Friday, December 28, 2007
A recent study by researchers at the University of Granada reveals that housewives are more likely than college students to recycle glass bottles. Environmental bloggers have expressed their surprise at the findings; Kiera Butler at the Blue Marble Blog, part of social justice nonprofit Mother Jones, concludes sagely that despite college students’ “boundless reserves of idealism… [their] ecological awareness does not necessarily lead to action.”
In fact, a theme can be drawn through to the world of cleantech products: creation is sexier than conservation.
After all, it’s much more fun to buy fair trade coffee and install solar panels than to rinse your milk jugs or remember to turn off the lights. Doing something trendy is easier than conspicuously not doing something that’s all too easy — like throwing that glass bottle “away” — even when the less sexy actions are more meaningful.
Similarly, the trend in business-greening these days is to pour money toward environmental stopgaps, rather than accepting the deeper fact that the most material and energy use occurs through inefficiency and waste, not during the creation of value. For example, Amory Lovins notes that only 1% of the energy generated by an automobile’s engine is used to move the driver (Natural Capitalism 24).

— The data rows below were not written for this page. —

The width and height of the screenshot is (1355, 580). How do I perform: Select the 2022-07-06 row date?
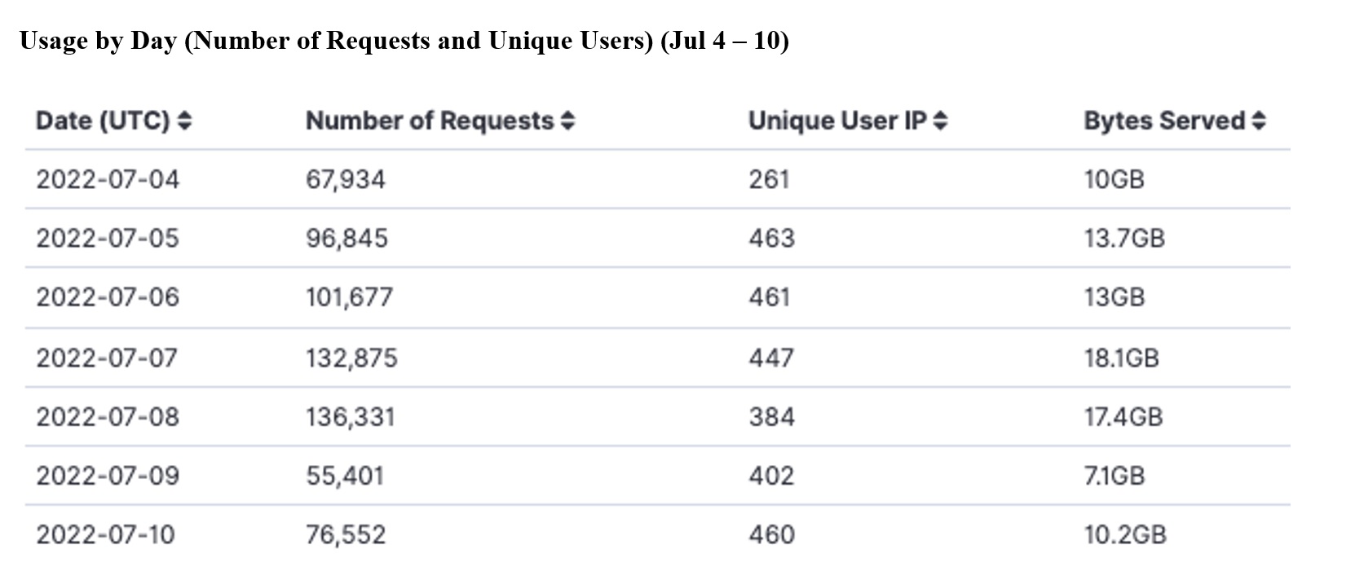pyautogui.click(x=108, y=297)
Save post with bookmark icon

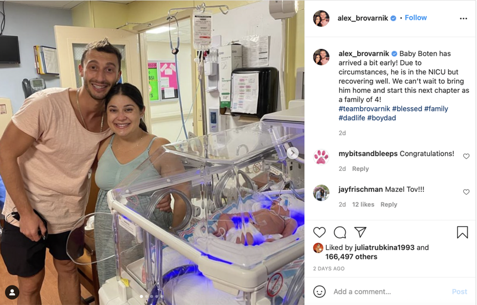462,232
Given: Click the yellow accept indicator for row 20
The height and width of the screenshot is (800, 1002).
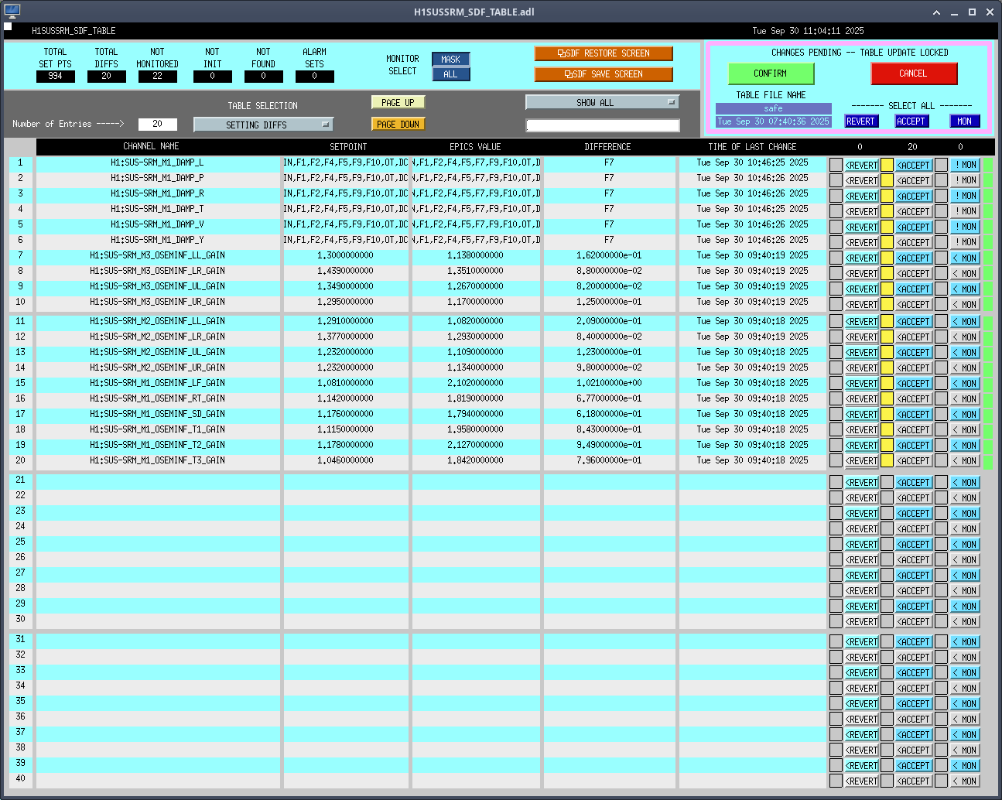Looking at the screenshot, I should [x=887, y=460].
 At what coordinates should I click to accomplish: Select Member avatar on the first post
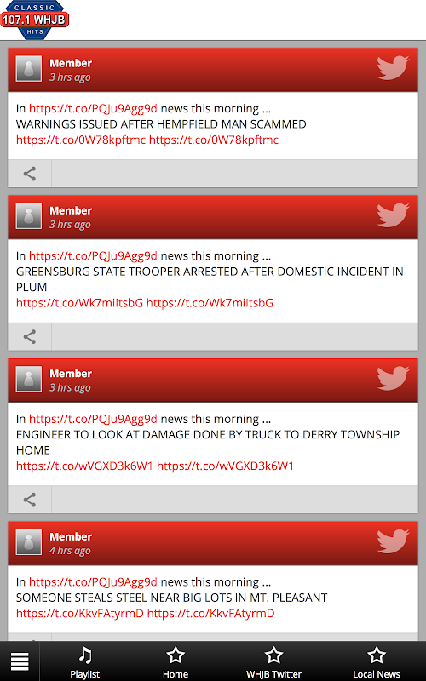tap(29, 68)
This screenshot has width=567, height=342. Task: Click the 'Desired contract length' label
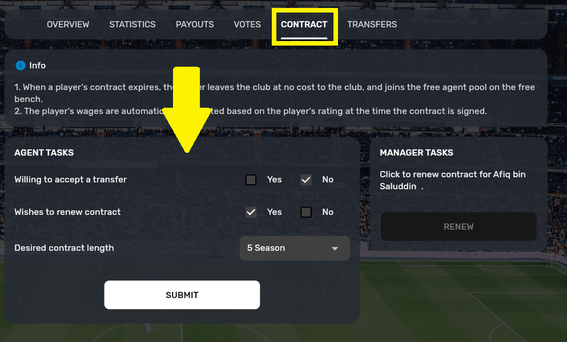[64, 248]
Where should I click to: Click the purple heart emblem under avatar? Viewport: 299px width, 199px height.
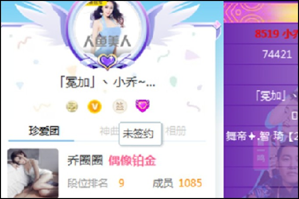107,61
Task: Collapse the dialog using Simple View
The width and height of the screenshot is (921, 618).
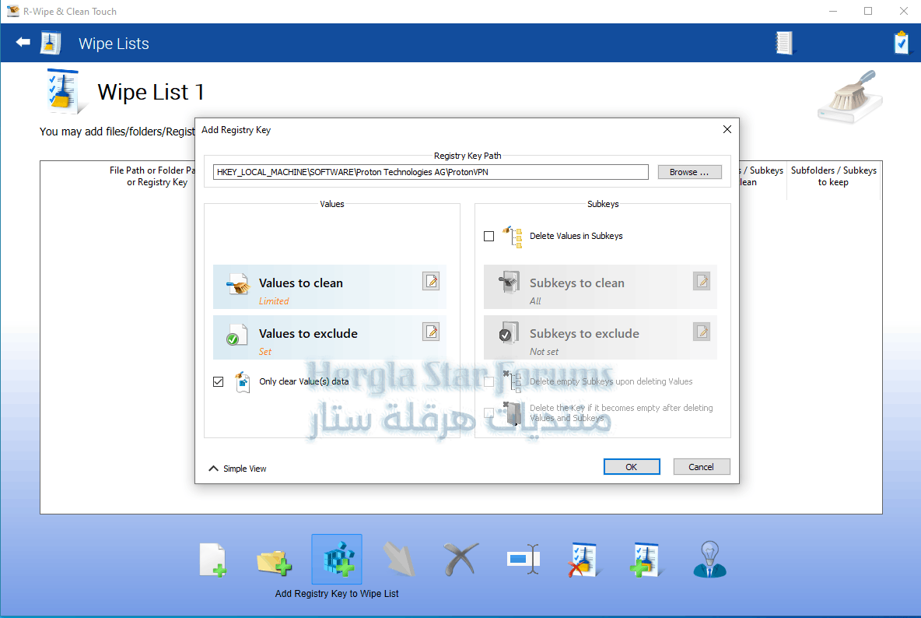Action: pos(238,469)
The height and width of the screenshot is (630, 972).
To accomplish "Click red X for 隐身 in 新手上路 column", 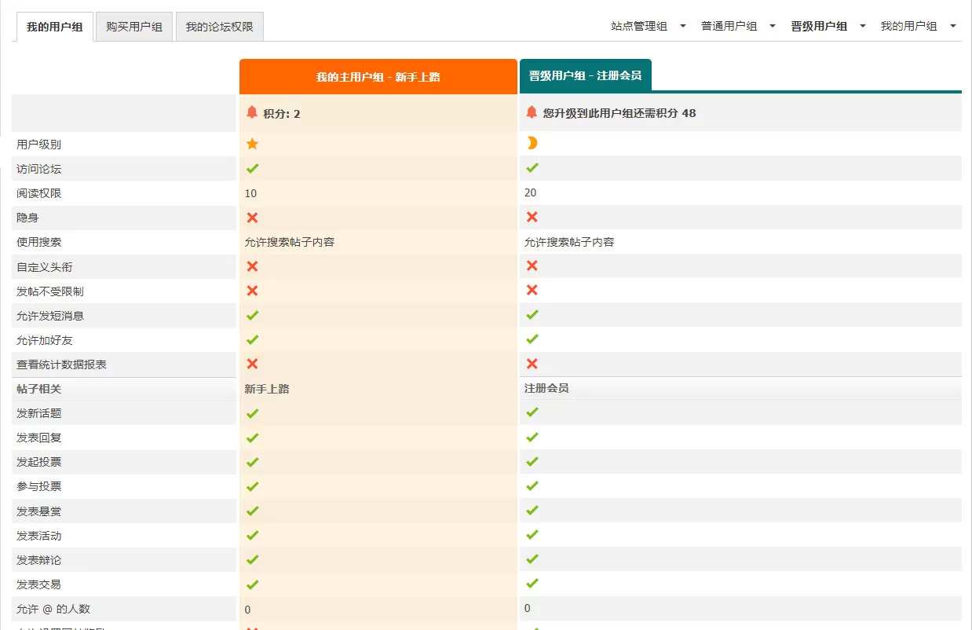I will (252, 218).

So how can you tell if a company is serious about reducing its footprint? Observe if they went for the best solution — or the sexiest. In a conversation with the sustainability director at Sasaki, an international design firm with plenty of green cred, I learned that the firm considered covering its south-facing exterior wall with solar panels. Sasaki realized that it could more effectively use the money to reballast its fluorescent lights for greater efficiency, saving more energy than the panels would have generated. That’s more than public relations — that’s planet relations.
Disclosure: At the time of the writing of this post, I have no financial relationships with any of the organizations mentioned, except as explicitly indicated.